Wisconsin’s Jonathan Taylor joined an exclusive group against Illinois on Saturday.
The Badgers running back became one of just a few running backs to rush for over 5,000 yards in less than three seasons of college football. Taylor surpassed the mark with a seven-yard carry on his second rushing attempt of the game.
Depending on how you want to quantify it, Taylor is one of three or four running backs who have broken the 5,000-yard mark in their first three seasons of college football because of a statistical quirk. The NCAA didn’t start counting bowl game stats as official statistics until 2002. And it isn’t doing so retroactively.
So Taylor’s 5,000-yard total includes his two bowl game appearances while the official career rushing total of Wisconsin running back Ron Dayne doesn’t. Dayne, considered the greatest Badger running back ever (or at least before Taylor is done), officially has 6,397 rushing yards. But when you count Dayne’s bowl game statistics in that total, Dayne has over 7,000 career rushing yards and broke the 5,000-yard barrier in his junior season.

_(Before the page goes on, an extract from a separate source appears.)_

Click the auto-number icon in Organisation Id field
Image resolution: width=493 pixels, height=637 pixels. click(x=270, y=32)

The first running back to break the 5,000-yard mark — bowl games or not — was Georgia great Herschel Walker. The Bulldogs RB ran for 5,259 yards in 33 games from 1980-1982. He’s officially the fastest to 5,000 yards as well. Saturday’s game against Illinois was Taylor’s 34th game.
The other running back to break 5,000 yards before the end of his junior season was former Oregon running back LaMichael James, who surpassed 5,000 yards in Oregon’s Rose Bowl game against Wisconsin in January of 2012. Former Northern Illinois running back Garrett Wolfe also accumulated over 5,000 rushing yards in three seasons, but Wolfe’s first rushing attempt came as a sophomore.
While the Heisman Trophy discussion centers around quarterbacks like LSU’s Joe Burrow, Oklahoma’s Jalen Hurts and Alabama’s Tua Tagovailoa, Taylor deserves to be in the conversation, though his role in that conversation is now likely diminished. The No. 6 Badgers lost 24-23 and fell from the ranks of the unbeaten.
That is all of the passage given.